PROBLEMS AND TASKS:
**A.** Please output everything in the hip-hop discussion thread from "If you still" down to "beyond backing beats.".
**B.** Render this sentence from the hip-hop discussion thread in German: "A little background reading would be greatly appreciated."
**C.** Resume the hip-hop discussion thread after its final sentence and keep writing it.

READING TEXT:
If you still like beat-driven music, there's probably a form of hip-hop you'll like. And if you don't like MCs at all, there are those who focus solely on the instrumental side of things, taking it beyond backing beats.
posted by filthy light thief at 2:09 PM on August 15, 2013 [5 favorites]


neuromodulator: " I felt like mrgrimm's request was firmly in the former camp and that he doesn't deserve the hard time he's being given - it's just a by-product of the latter camp also being well-represented in this discussion that we're viewing it that way."

I'm also going to be a bit dense here and also ask about why this is such a big deal. Forgive me if a lot of the discussion upthread has been a bit (ie. completely) over my head. I've read through most of the comments, and I'm still not quite sure what's going on here (this entire thread feels like one huge derail). Rap and hip hop are admittedly not my preferred genres, but this is evidently A Big Deal, and I'd love to learn more.

As far as I can tell, most of "the reaction" to Kendrick's verse took place over Twitter, which isn't particularly great for those of us who are looking for a bit more context or background. Meanwhile, most of the linked "longform" pieces seem to be saying "OMG, big controversy!" without explaining how or why the verse was controversial, instead choosing to focus on the laundry list of celebrities who prepared 140-character tweets in response to Kendrick's verse.

There's definitely been a trend in the media of overusing the word "controversial" without actually bothering to explain the controversy*. I'm assuming that the blogosphere is falling prey to the same thing here (or just failing to cater to those of us who aren't particularly well versed in the subject). A little background reading would be greatly appreciated. (*Take a shot every time Fox says "controversial healthcare law")

So, I guess I'll posit my own question: As far as I know, callouts have been a part of the rap canon for quite a long time. Why was this one particularly audacious/controversial/offensive/great? Is this just a big deal because callouts/battles fell by the wayside after the big hip hop artists were assimilated into the recording industry cabal? Something else?
posted by schmod at 2:09 PM on August 15, 2013


OK, let me clarify, because that last thing I said clearly is problematic.

What I meant was: I'm not living in some small town in the middle of Idaho or North Dakota, isolated from hip-hop and African-American culture in general. Even without actively choosing to, I hear plenty of current, commercial hip-hop stuff every day at work, in stores, restaurants, offices, coming out of people's windows and cars, etc.

RAW DATA:

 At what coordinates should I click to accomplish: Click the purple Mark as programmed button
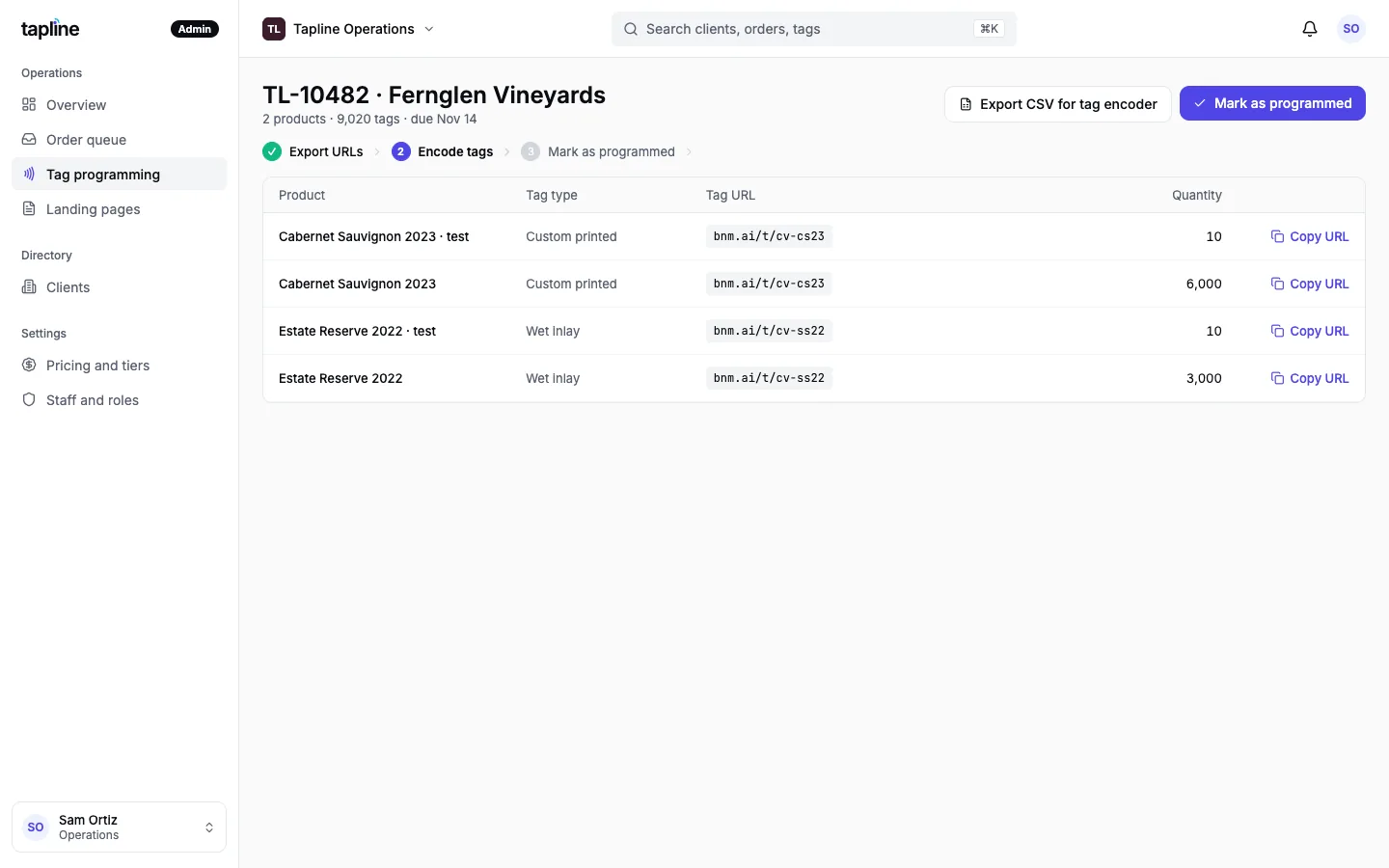1272,103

EXPECTED RESPONSES:
**A.**
If you still like beat-driven music, there's probably a form of hip-hop you'll like. And if you don't like MCs at all, there are those who focus solely on the instrumental side of things, taking it beyond backing beats.

**B.** Ein wenig Hintergrundlektüre wäre sehr willkommen.

**C.**
However, not all my exposure is involuntary: I've got couple of hip-hop stations among my radio presets, and will check out tracks on YouTube, SoundCloud, or elsewhere online if someone recommends something, I see a mention online that seems interesting, or whatever. I've already bookmarked some things from this thread to listen to later.

No, I don't count any of this as deep listening, and I'm not deluded into thinking that it's a comprehensive, or even necessarily representative, sample of what's going on throughout the totality of the music. But I nevertheless have formed some impressions of the current state of commercial hip-hop, based on stuff I hear every day.

Bash me for a bad turn of phrase if you must, because it was a stupid thing to say, but I'm not a hater. As I mentioned in the original comment, I bought a fair number of hip-hop records for about 15 years, so I'm not one of those "it's not real music" types. But I did lose interest in it in the early 1990s, and was attempting to articulate some of the reasons why.

I get the point about production styles continually evolving, being able to date a record within a couple of years based on its sonic characteristics, and all that. And I'd agree that production techniques are one area where some genuine advances have been made.

But to me, it feels like surface-level stuff, window dressing obscuring the fact that there's still a relatively limited range of musical ideas underneath it all. Saying that hip-hop has evolved because now someone is rhyming over a sample from an indie rock band or EDM producer instead of James Brown or P-Funk kind of misses the point; to me, it's the same basic idea, just with different component parts.

As for beat-making vs. traditional instruments - there's no doubt that the ability to use electronic instruments effectively and creatively is a real skill. But the relative ease of use of those tools also lowers the barriers of entry considerably, and not always to the music's benefit. To the extent that hip-hop musicians eschew actual instruments and traditional musical knowledge, they would seem to be limiting their own potential range of expression.
posted by Nat "King" Cole Porter Wagoner at 2:11 PM on August 15, 2013


And then Herbie Hancock got Grandmixer D.St to play on one of his records, and Miles Davis asked Easy Moe Bee to produce one of his. Talkin' all that jazz.
posted by box at 2:12 PM on August 15, 2013 [1 favorite]


"Hey black people: you don't need this, because you're black. White people need it though, because they're white."

Yeah, that's a totally fair representation and not at all weirdly defensive.

White people please do not recite the chorus.
posted by klangklangston at 2:12 PM on August 15, 2013 [3 favorites]


I'm just saying, from a musicianship standpoint, it takes a lot more skill and technical ability to play jazz than to make hip hop tracks.

questlove is a good example of what a silly argument this is.
posted by nadawi at 2:13 PM on August 15, 2013 [8 favorites]


"it was all about staying up all night listening to the Electrifying Mojo on WJLB and then sneaking my dad's nice headphones back to the living room in the morning before he noticed."

I've looked around and can't find them, but I would pay adult money for Electrifying Mojo sets.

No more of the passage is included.